The team defined blocker leverage as a quantitative measure of the blockers strength of position, with respect to the defender and the future position of the running back, and defined defender leverage as a quantitative measure of a defenders strength of position, with respect to the location of a blocker and the location, speed and direction of the running back.
“We showed that defenders who are doing a good job of generating leverage are more likely to make a lot of tackles,” said Rumsey. “Where we really differed from the other finalists, again they used neural networks, which is great, but it’s really hard to learn form them, whereas we wanted to take expert knowledge from Saga and code it into our analytics.”
“Leverage is everything. In pee wee football the term leverage is used. In high school, college and in the pros, the NFL – the top level of play, this term still comes up,” explained DeFlon, who is working on his master’s in statistics. “That is a very common term that is used. I think the beauty of this project is taking this simple concept of leverage and being able to explain it by denoting it through angles.
“We have defender leverage and blocker leverage, and if you look at these leverages in action, you see an actual play being ran that the NFL gives us with the Next Gen Data. At that point the a blocker and defender are in contact with eachother to a certain amount, which we were able to determine when we were coding, then we could start generating leverages for each play.”
Using the statistical properties of leverage they identified, the UNM team plotted the running plays from the first six weeks of the 2017 NFL season, a total of 4,164 plays from all 32 NFL teams and illustrated the leverage calculations throughout each play to achieve their results. They found that Green Bay’s Blake Martinez was among the league’s best at generating defensive leverage. Martinez finished the 2017 season with the third-most solo tackles in the league with 96.

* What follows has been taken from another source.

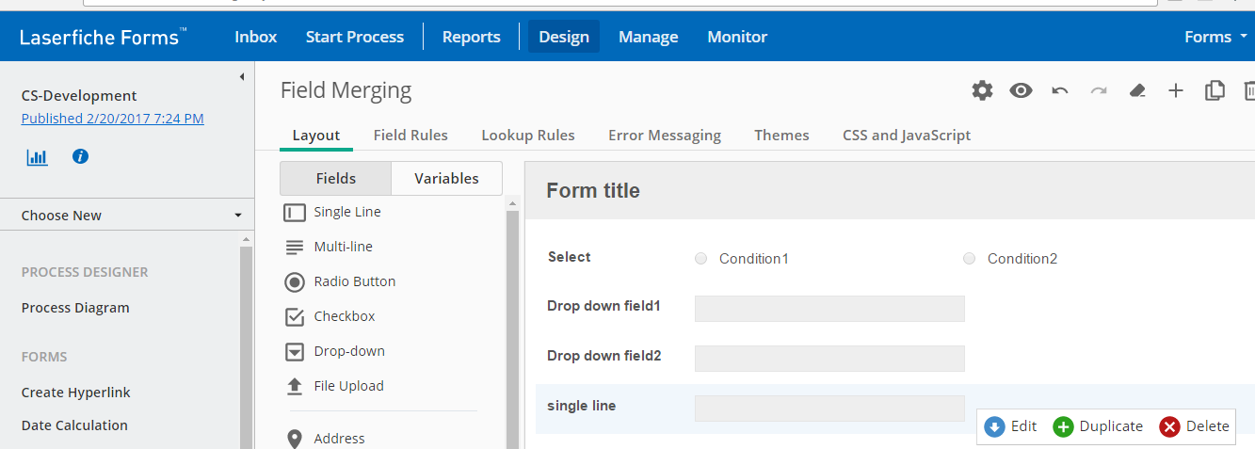
Task: Click Published 2/20/2017 link
Action: pyautogui.click(x=112, y=119)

According to NFL execs running the event, one of the key areas that led to the high finish in the competition for the UNM team was its creativity in utilizing expert knowledge from Tuitele.
“Taking input from Coach Saga was one of the best things about our project. We did not feel like we really knew how to approach this problem so we spoke with football personnel to determine how to answer the question,” said Rumsey. “I think that really resonated with the NFL community. They want people who know the game of football and who are willing to talk X’s and O’s in their departments. They don’t necessarily want a guy who’s really good at analysis, but can’t speak football.

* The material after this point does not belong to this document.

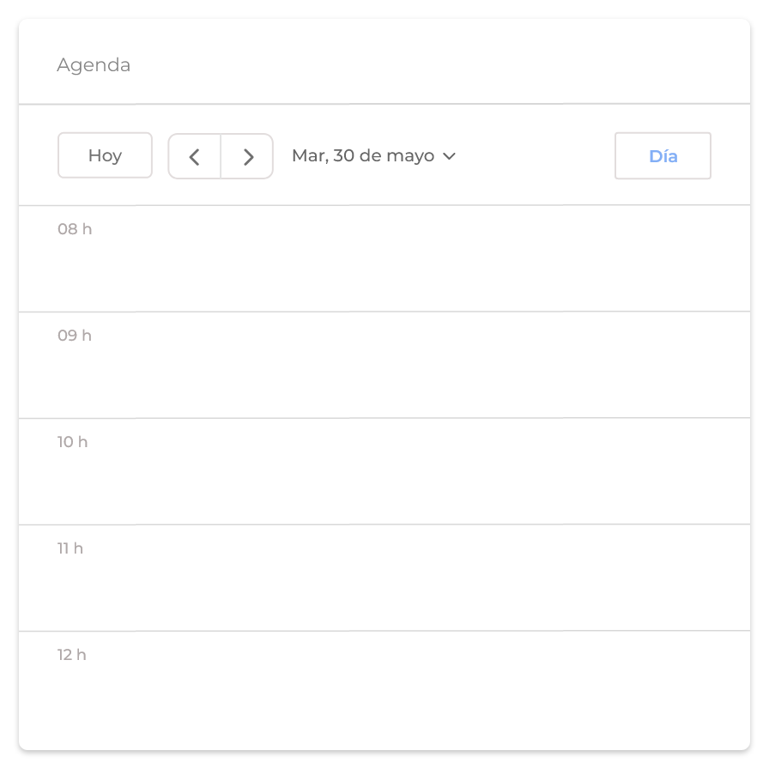Go to the previous day with left chevron
Screen dimensions: 769x769
(x=195, y=156)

“That’s one thing our project really spoke to – we play football, we know football, we understand football, which is why we took the initiative to reach out to The University of New Mexico’s football team. It’s something we all really enjoyed and it’s a specific part of our project that differentiated ours from everyone else’s.”
Not only does the competition allow the NFL insights to huge amounts of data, but it also allows the league to provide an opportunity for these statisticians to enter into the field of professional sports. In turn, the competition provides an avenue to open the door to sports for these students that are building these tools and techniques in college.

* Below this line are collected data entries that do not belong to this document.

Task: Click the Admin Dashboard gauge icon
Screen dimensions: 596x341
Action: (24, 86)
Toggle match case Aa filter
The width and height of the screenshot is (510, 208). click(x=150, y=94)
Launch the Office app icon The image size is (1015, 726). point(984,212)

Stuart, who is earning his Ph.D. in statistics at UNM and a main contributor on the research, is currently working for the New York Jets.
“The NFL is really revolutionizing sports through the Big Data Bowl,” said DeFlon, who has interviewed with the NFL’s Arizona Cardinals and San Francisco 49ers. “They realize that there are a lot of up-and-coming statisticians and computer scientists and are trying to figure out how to get these people into the sport. The exposure you get from these events is great and allows you to build a portfolio that you could possibly take into other sports.”